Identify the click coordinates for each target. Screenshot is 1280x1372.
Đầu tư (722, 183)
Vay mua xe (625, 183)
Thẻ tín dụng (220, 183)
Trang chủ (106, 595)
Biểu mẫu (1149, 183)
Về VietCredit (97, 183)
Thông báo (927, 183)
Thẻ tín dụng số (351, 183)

***

WORK ITEM:
Output the full listing again with nothing altered.

ANSWER:
Identify the click coordinates for each target. Screenshot is 1280x1372.
Đầu tư (722, 183)
Vay mua xe (625, 183)
Thẻ tín dụng (220, 183)
Trang chủ (106, 595)
Biểu mẫu (1149, 183)
Về VietCredit (97, 183)
Thông báo (927, 183)
Thẻ tín dụng số (351, 183)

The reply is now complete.